EXERCISE PROMPT: Give the number of lines in the records below that contain the word "agent". State only that number.

Collected data entries:
:::

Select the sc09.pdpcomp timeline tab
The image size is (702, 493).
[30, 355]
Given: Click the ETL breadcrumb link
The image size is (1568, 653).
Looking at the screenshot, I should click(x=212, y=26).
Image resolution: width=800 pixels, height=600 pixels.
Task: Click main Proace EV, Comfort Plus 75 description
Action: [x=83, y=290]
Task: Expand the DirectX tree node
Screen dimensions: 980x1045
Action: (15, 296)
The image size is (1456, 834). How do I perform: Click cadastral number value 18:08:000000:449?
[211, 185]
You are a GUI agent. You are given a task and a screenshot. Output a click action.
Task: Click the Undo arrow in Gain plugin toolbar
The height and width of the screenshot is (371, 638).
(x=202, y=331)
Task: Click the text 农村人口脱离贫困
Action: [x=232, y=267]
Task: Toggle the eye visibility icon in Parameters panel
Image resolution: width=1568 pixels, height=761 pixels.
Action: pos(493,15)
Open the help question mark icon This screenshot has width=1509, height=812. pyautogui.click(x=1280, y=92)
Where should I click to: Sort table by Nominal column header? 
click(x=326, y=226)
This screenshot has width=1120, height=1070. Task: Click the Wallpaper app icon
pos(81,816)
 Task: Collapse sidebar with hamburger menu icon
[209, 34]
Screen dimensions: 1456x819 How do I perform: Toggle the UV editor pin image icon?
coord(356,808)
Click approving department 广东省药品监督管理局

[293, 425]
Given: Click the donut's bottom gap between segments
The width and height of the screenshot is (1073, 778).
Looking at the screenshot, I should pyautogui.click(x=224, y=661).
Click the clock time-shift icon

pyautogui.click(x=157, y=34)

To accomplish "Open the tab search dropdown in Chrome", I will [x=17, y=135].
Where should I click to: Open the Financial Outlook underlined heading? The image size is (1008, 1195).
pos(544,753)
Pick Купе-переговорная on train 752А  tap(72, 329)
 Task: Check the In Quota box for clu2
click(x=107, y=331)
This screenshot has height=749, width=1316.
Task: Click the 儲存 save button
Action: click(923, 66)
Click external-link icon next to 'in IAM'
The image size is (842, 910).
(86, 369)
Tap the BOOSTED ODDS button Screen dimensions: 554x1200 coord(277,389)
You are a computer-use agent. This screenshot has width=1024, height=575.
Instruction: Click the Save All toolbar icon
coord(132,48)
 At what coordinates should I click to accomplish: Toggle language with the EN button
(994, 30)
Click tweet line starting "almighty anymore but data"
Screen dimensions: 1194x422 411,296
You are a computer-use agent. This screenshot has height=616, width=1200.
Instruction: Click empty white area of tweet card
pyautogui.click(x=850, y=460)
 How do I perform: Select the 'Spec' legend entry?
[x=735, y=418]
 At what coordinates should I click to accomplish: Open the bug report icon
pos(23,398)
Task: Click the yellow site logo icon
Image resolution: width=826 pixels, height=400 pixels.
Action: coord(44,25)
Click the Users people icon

:::

SOLUTION TO THIS EXERCISE: 3